Objective: Edit the items from the line containing "Given: Tap the Bedroom Two room name" down to the line containing "Looking at the screenshot, the action is 794,352.", replacing each "room name" with "room label" and keeping everything else unchanged. Give back only those lines.

Entries:
*-*-*

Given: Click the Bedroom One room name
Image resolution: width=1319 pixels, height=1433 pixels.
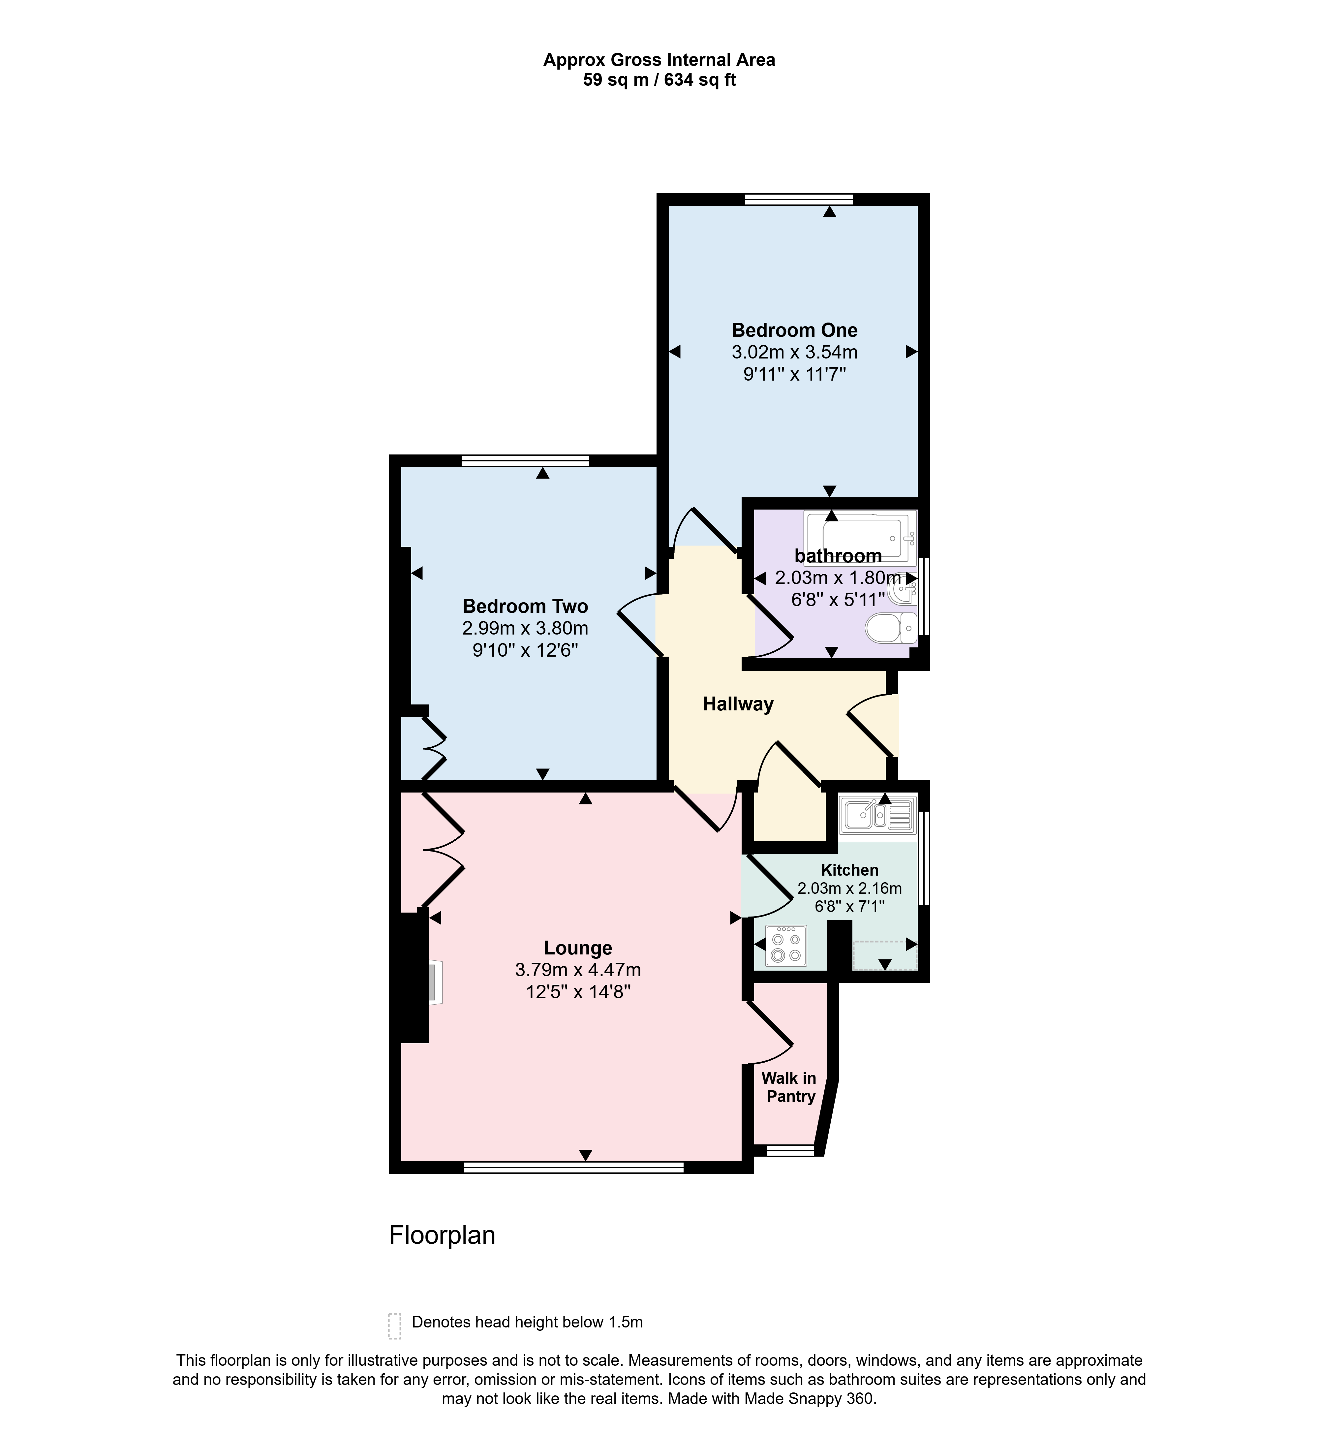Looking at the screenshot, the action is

*-*-*

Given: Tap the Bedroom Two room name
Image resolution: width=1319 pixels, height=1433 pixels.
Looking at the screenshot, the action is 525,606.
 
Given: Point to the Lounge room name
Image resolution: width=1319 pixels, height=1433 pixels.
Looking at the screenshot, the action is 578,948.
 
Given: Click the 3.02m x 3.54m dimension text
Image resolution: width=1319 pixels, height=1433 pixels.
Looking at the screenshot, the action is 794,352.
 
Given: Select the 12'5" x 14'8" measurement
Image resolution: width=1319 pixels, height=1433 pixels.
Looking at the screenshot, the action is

*-*-*

Answer:
Given: Tap the Bedroom Two room label
Image resolution: width=1319 pixels, height=1433 pixels.
Looking at the screenshot, the action is 525,606.
 
Given: Point to the Lounge room label
Image resolution: width=1319 pixels, height=1433 pixels.
Looking at the screenshot, the action is 578,948.
 
Given: Click the 3.02m x 3.54m dimension text
Image resolution: width=1319 pixels, height=1433 pixels.
Looking at the screenshot, the action is 794,352.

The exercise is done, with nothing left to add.